- **Trecho fornecido**:
▼▼▼

Autoridades confirmaram a morte de uma terceira pessoa durante a edição de 40º aniversário do festival Burning Man, encerrada na segunda-feira (7/9), com a queima do boneco gigante que dá nome ao evento. O número de mortes nesta edição é recorde.
A pessoa, que ainda não foi identificada publicamente, morreu enquanto era levada às pressas para um hospital em Reno (Nevada, EUA) — a cerca de 190 quilômetros do local do festival, no deserto de Black Rock —, informou a emissora KRX12.
“Embora registremos, em média, uma morte por ano no festival, já tivemos duas este ano dentro dos limites do evento, e recebi informações sobre uma terceira pessoa que morreu a caminho de um hospital em Reno”, disse Jerry Allen, xerife e legista do Condado de Pershing, em comunicado à NBC News.
A causa da morte do participante não foi esclarecida de imediato.
Essa terceira morte ocorre após o falecimento de dois foliões no local do festival na semana passada. Craigh Mann, de 60 anos, foi encontrado morto em seu trailer no sábado (5/9) por colegas de acampamento durante o evento anual de nove dias em Black Rock City, confirmaram as autoridades.
Na quinta-feira (3/9), um homem na faixa dos 50 anos, identificado como Sampson Tshombe, morreu após ser encontrado em uma rua dentro do festival e receber manobras de ressuscitação cardiopulmonar (RCP), segundo a KRX12.
Foliões em Black Rock City, sede do Burning Man, em Nevada (EUA)
Reprodução/X
A cidade temporária erguida em deserto de Nevada para o Burning Man
Reprodução
A edição de 2026 é oficialmente a que registrou o maior número de mortes confirmadas na história do festival. Historicamente, o Burning Man é um evento com baixos índices de letalidade considerando o tamanho de sua população temporária (que chega a 80 mil pessoas). Desde que o festival se mudou para o deserto de Nevada em 1990, foram registradas pouco mais de 10 mortes no total ao longo de mais de três décadas. O cenário mudou significativamente nos últimos anos, tornando as edições recentes as mais letais e complexas para a organização:
2026 (3 mortes): O ano mais trágico em números absolutos. O evento registrou a morte de um homem na faixa dos 50 anos por emergência médica, o falecimento de Craig Mann (60 anos) em seu acampamento e uma terceira morte confirmada pelas autoridades locais na reta final da edição.

▲▲▲

- **Suas tarefas**:
• 1. De acordo com o trecho sobre o Burning Man, a quantas pessoas chega a população temporária do festival?
• 2. Transcreva do trecho sobre o Burning Man a parte que se inicia com as palavras que contêm "Na quinta-feira (3/9), um" e se encerra com "segundo a KRX12.".
Os registros não têm relação com o trecho sobre o Burning Man.

- **Informações**:

▼▼▼

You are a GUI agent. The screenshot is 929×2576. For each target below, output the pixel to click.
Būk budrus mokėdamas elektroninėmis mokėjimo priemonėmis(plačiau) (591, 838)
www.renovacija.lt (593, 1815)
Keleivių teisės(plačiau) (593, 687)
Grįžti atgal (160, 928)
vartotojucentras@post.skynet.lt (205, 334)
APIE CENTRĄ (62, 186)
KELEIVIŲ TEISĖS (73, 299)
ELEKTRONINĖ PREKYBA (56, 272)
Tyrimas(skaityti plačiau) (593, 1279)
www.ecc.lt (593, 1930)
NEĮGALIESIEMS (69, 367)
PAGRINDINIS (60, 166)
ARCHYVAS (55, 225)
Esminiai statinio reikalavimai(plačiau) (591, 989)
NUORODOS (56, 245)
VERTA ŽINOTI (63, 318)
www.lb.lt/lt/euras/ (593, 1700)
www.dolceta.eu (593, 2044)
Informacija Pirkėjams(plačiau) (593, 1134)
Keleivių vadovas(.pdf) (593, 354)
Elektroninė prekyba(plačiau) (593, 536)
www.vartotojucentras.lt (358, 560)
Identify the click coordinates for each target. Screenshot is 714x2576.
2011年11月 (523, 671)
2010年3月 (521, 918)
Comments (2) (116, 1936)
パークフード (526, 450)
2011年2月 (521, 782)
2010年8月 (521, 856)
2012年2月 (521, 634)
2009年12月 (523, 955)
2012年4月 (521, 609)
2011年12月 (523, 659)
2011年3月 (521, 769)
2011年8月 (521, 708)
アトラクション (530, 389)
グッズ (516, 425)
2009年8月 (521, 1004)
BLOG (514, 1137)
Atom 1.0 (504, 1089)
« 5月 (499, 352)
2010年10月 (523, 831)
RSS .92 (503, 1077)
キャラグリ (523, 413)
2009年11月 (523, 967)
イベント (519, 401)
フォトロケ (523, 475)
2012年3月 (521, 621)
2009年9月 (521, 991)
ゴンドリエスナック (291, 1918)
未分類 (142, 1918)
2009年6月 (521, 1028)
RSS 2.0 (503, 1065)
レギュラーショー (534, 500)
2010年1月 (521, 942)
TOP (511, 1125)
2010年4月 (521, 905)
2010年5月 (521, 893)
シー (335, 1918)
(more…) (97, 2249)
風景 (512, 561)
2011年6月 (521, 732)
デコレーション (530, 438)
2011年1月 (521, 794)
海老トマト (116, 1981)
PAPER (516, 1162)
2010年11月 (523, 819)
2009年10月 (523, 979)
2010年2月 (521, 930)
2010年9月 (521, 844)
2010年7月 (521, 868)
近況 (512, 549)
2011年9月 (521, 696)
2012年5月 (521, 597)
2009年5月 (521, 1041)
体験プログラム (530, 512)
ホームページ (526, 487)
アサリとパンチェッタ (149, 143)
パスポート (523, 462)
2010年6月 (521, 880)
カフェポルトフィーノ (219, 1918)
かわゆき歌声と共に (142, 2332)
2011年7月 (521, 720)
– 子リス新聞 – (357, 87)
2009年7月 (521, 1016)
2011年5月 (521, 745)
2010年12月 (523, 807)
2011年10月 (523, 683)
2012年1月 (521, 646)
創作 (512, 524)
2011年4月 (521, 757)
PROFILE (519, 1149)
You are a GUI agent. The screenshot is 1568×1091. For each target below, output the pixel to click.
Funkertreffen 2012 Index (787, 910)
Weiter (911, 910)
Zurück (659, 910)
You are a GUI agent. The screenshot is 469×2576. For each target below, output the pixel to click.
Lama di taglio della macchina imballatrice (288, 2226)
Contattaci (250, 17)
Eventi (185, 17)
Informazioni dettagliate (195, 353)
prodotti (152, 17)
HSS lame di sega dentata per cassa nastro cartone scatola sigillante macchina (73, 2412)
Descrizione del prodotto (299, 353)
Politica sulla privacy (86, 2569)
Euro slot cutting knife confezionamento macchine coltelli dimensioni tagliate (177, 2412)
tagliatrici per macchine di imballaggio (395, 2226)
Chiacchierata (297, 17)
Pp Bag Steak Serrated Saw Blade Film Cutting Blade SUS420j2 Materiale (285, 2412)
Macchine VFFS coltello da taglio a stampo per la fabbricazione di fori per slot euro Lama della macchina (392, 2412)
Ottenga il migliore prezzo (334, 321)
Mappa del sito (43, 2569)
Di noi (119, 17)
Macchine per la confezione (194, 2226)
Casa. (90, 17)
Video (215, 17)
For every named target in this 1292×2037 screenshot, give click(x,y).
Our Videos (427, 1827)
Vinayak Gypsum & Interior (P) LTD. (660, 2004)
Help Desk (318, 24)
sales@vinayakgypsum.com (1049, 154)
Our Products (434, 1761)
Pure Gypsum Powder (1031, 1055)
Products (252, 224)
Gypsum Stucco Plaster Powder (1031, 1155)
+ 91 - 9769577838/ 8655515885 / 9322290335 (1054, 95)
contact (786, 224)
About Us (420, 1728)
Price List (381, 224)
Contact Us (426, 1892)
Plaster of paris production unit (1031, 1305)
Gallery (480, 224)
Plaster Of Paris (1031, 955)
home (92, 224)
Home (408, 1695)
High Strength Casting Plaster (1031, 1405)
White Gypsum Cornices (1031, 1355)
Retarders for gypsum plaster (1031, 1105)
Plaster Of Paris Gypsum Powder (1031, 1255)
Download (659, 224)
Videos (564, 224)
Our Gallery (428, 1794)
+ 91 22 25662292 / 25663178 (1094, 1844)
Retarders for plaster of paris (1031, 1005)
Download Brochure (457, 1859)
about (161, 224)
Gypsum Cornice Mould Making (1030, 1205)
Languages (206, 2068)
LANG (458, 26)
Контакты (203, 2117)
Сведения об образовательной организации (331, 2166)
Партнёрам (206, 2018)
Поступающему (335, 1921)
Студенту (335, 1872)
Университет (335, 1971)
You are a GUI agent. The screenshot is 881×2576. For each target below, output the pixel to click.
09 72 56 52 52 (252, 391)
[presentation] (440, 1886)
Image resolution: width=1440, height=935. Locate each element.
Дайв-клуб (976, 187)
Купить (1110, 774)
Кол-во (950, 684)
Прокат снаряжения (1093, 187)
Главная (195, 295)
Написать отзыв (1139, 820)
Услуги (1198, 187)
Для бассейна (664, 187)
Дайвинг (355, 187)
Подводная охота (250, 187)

▲▲▲

- **Gabarito**:
• 1. Chega a 80 mil pessoas.

• 2.
Na quinta-feira (3/9), um homem na faixa dos 50 anos, identificado como Sampson Tshombe, morreu após ser encontrado em uma rua dentro do festival e receber manobras de ressuscitação cardiopulmonar (RCP), segundo a KRX12.